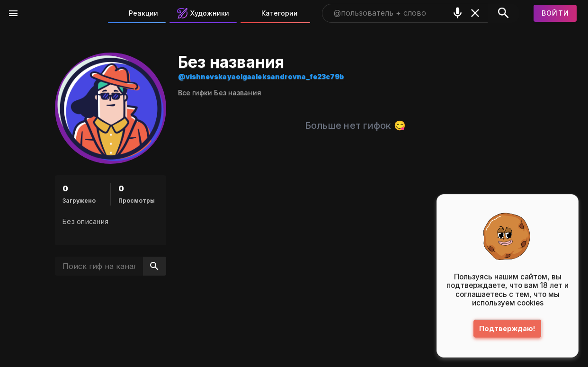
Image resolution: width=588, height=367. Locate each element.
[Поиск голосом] (457, 13)
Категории (273, 13)
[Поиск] (503, 13)
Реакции (137, 13)
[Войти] (555, 13)
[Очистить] (475, 13)
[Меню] (13, 13)
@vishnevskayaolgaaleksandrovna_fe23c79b (261, 76)
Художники (203, 13)
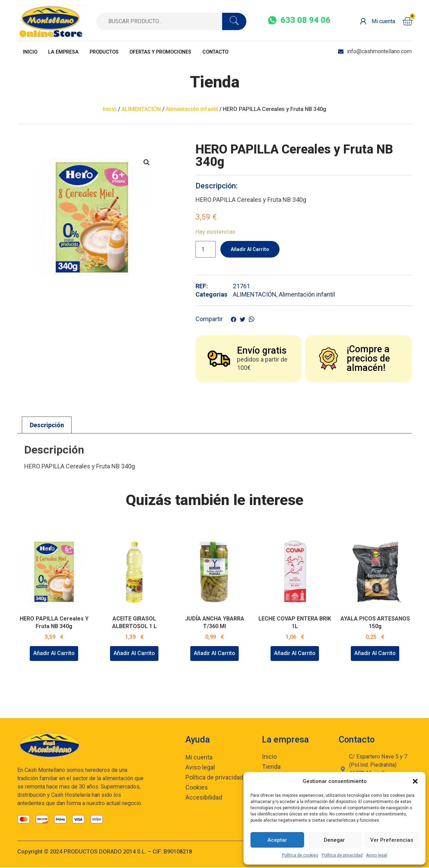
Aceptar (277, 840)
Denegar (334, 840)
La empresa (70, 51)
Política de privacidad (342, 855)
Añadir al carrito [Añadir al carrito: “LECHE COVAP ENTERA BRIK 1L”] (295, 654)
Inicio (32, 51)
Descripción (47, 426)
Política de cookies (300, 855)
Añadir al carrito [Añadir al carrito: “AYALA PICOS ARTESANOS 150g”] (375, 654)
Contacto (244, 51)
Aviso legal (376, 855)
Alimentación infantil (192, 109)
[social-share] (299, 20)
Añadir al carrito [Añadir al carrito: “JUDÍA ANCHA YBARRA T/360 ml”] (214, 654)
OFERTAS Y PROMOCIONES (181, 51)
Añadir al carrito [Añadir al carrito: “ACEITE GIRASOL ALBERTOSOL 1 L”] (134, 654)
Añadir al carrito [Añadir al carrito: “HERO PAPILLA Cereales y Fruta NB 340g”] (54, 654)
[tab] (47, 426)
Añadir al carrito (253, 249)
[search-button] (234, 21)
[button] (415, 781)
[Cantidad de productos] (206, 250)
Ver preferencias (392, 840)
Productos (117, 51)
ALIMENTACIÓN (141, 109)
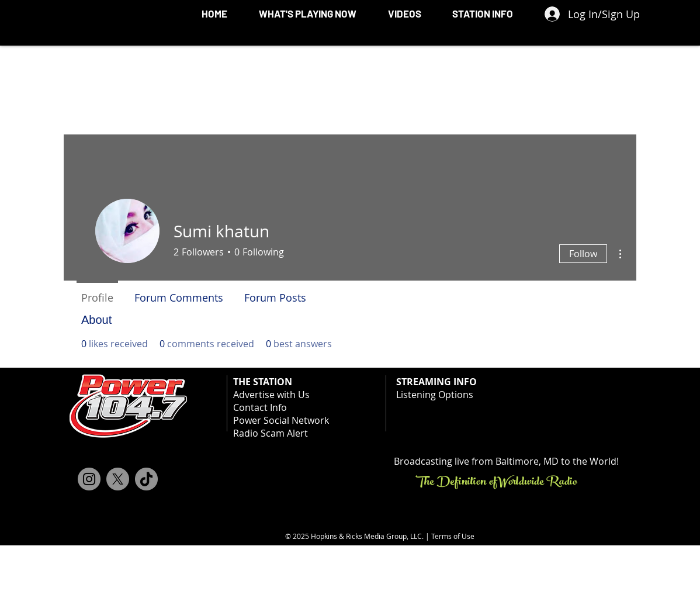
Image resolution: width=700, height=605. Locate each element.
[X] (117, 479)
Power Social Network (281, 420)
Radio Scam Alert (271, 433)
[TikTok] (146, 479)
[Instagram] (89, 479)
:::::
Could you render the rows as a two-column CSV with columns "target" and "coordinates", covering everything from the line with "[search-button] (234, 21)" down to the end of the rows? Put each row's text and its answer in one quoted field apiece with line breaks turned into spaces, and leave out the pictures.

* _Finished exercise_
target,coordinates
"[search-button]","(234, 21)"
"[button]","(415, 781)"
"[Cantidad de productos]","(206, 250)"
"Ver preferencias","(392, 840)"
"Productos","(117, 51)"
"ALIMENTACIÓN","(141, 109)"
"Image resolution: width=700, height=605. Locate each element. [X]","(117, 479)"
"Power Social Network","(281, 420)"
"Radio Scam Alert","(271, 433)"
"[TikTok]","(146, 479)"
"[Instagram]","(89, 479)"